── DATA FOR THIS EXERCISE

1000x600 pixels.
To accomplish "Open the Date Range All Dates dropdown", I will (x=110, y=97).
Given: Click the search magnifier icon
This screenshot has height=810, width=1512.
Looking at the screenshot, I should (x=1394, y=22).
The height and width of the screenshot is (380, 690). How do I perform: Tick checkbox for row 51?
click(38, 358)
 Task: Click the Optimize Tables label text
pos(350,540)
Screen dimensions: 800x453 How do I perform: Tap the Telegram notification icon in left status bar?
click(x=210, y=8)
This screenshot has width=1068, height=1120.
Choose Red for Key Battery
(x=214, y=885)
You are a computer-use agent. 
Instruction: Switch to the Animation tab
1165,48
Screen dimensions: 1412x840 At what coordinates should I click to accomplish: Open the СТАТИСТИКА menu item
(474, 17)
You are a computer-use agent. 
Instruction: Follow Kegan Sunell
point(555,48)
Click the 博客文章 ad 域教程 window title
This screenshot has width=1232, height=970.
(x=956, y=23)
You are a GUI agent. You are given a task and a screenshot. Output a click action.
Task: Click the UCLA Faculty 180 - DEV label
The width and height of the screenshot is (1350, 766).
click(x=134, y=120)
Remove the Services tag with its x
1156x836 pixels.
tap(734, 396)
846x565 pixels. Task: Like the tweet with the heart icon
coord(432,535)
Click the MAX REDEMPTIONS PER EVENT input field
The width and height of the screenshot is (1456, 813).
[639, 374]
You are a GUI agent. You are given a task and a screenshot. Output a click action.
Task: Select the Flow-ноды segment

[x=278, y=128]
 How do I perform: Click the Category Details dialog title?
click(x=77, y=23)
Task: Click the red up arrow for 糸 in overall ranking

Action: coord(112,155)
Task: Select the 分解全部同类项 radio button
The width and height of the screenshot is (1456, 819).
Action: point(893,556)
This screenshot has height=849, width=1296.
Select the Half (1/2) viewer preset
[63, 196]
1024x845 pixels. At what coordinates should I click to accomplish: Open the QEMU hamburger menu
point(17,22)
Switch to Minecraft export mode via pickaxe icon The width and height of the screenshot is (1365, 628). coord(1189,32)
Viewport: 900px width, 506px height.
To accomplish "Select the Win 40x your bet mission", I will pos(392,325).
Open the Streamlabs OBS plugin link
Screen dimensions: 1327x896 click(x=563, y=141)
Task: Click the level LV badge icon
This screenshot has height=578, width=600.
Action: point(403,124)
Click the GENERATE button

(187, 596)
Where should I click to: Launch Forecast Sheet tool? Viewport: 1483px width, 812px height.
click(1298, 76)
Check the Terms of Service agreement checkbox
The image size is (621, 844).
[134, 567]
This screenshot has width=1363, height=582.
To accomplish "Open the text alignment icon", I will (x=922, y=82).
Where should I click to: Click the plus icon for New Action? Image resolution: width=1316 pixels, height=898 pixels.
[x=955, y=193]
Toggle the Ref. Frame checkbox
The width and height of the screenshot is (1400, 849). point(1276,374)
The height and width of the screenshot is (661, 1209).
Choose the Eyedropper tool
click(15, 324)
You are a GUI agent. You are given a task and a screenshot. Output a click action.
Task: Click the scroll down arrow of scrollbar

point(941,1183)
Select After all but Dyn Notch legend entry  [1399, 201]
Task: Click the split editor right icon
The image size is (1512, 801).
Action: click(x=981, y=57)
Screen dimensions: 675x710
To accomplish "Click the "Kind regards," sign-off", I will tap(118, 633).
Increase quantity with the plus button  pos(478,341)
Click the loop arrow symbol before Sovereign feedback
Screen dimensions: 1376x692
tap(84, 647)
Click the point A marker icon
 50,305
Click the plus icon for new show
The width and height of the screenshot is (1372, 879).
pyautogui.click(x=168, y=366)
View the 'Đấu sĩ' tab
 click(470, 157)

────

▸ THE REQUEST
Render every line of the records above as a JSON list of strings, with one string per line and blank lines omitted.

▸ SOLUTION TO THE EXERCISE
[
  "1000x600 pixels.",
  "To accomplish \"Open the Date Range All Dates dropdown\", I will (x=110, y=97).",
  "Given: Click the search magnifier icon",
  "This screenshot has height=810, width=1512.",
  "Looking at the screenshot, I should (x=1394, y=22).",
  "The height and width of the screenshot is (380, 690). How do I perform: Tick checkbox for row 51?",
  "click(38, 358)",
  " Task: Click the Optimize Tables label text",
  "pos(350,540)",
  "Screen dimensions: 800x453 How do I perform: Tap the Telegram notification icon in left status bar?",
  "click(x=210, y=8)",
  "This screenshot has width=1068, height=1120.",
  "Choose Red for Key Battery",
  "(x=214, y=885)",
  "You are a computer-use agent. ",
  "Instruction: Switch to the Animation tab",
  "1165,48",
  "Screen dimensions: 1412x840 At what coordinates should I click to accomplish: Open the СТАТИСТИКА menu item",
  "(474, 17)",
  "You are a computer-use agent. ",
  "Instruction: Follow Kegan Sunell",
  "point(555,48)",
  "Click the 博客文章 ad 域教程 window title",
  "This screenshot has width=1232, height=970.",
  "(x=956, y=23)",
  "You are a GUI agent. You are given a task and a screenshot. Output a click action.",
  "Task: Click the UCLA Faculty 180 - DEV label",
  "The width and height of the screenshot is (1350, 766).",
  "click(x=134, y=120)",
  "Remove the Services tag with its x",
  "1156x836 pixels.",
  "tap(734, 396)",
  "846x565 pixels. Task: Like the tweet with the heart icon",
  "coord(432,535)",
  "Click the MAX REDEMPTIONS PER EVENT input field",
  "The width and height of the screenshot is (1456, 813).",
  "[639, 374]",
  "You are a GUI agent. You are given a task and a screenshot. Output a click action.",
  "Task: Select the Flow-ноды segment",
  "[x=278, y=128]",
  " How do I perform: Click the Category Details dialog title?",
  "click(x=77, y=23)",
  "Task: Click the red up arrow for 糸 in overall ranking",
  "Action: coord(112,155)",
  "Task: Select the 分解全部同类项 radio button",
  "The width and height of the screenshot is (1456, 819).",
  "Action: point(893,556)",
  "This screenshot has height=849, width=1296.",
  "Select the Half (1/2) viewer preset",
  "[63, 196]",
  "1024x845 pixels. At what coordinates should I click to accomplish: Open the QEMU hamburger menu",
  "point(17,22)",
  "Switch to Minecraft export mode via pickaxe icon The width and height of the screenshot is (1365, 628). coord(1189,32)",
  "Viewport: 900px width, 506px height.",
  "To accomplish \"Select the Win 40x your bet mission\", I will pos(392,325).",
  "Open the Streamlabs OBS plugin link",
  "Screen dimensions: 1327x896 click(x=563, y=141)",
  "Task: Click the level LV badge icon",
  "This screenshot has height=578, width=600.",
  "Action: point(403,124)",
  "Click the GENERATE button",
  "(187, 596)",
  "Where should I click to: Launch Forecast Sheet tool? Viewport: 1483px width, 812px height.",
  "click(1298, 76)",
  "Check the Terms of Service agreement checkbox",
  "The image size is (621, 844).",
  "[134, 567]",
  "This screenshot has width=1363, height=582.",
  "To accomplish \"Open the text alignment icon\", I will (x=922, y=82).",
  "Where should I click to: Click the plus icon for New Action? Image resolution: width=1316 pixels, height=898 pixels.",
  "[x=955, y=193]",
  "Toggle the Ref. Frame checkbox",
  "The width and height of the screenshot is (1400, 849). point(1276,374)",
  "The height and width of the screenshot is (661, 1209).",
  "Choose the Eyedropper tool",
  "click(15, 324)",
  "You are a GUI agent. You are given a task and a screenshot. Output a click action.",
  "Task: Click the scroll down arrow of scrollbar",
  "point(941,1183)",
  "Select After all but Dyn Notch legend entry  [1399, 201]",
  "Task: Click the split editor right icon",
  "The image size is (1512, 801).",
  "Action: click(x=981, y=57)",
  "Screen dimensions: 675x710",
  "To accomplish \"Click the \"Kind regards,\" sign-off\", I will tap(118, 633).",
  "Increase quantity with the plus button  pos(478,341)",
  "Click the loop arrow symbol before Sovereign feedback",
  "Screen dimensions: 1376x692",
  "tap(84, 647)",
  "Click the point A marker icon",
  " 50,305",
  "Click the plus icon for new show",
  "The width and height of the screenshot is (1372, 879).",
  "pyautogui.click(x=168, y=366)",
  "View the 'Đấu sĩ' tab",
  " click(470, 157)"
]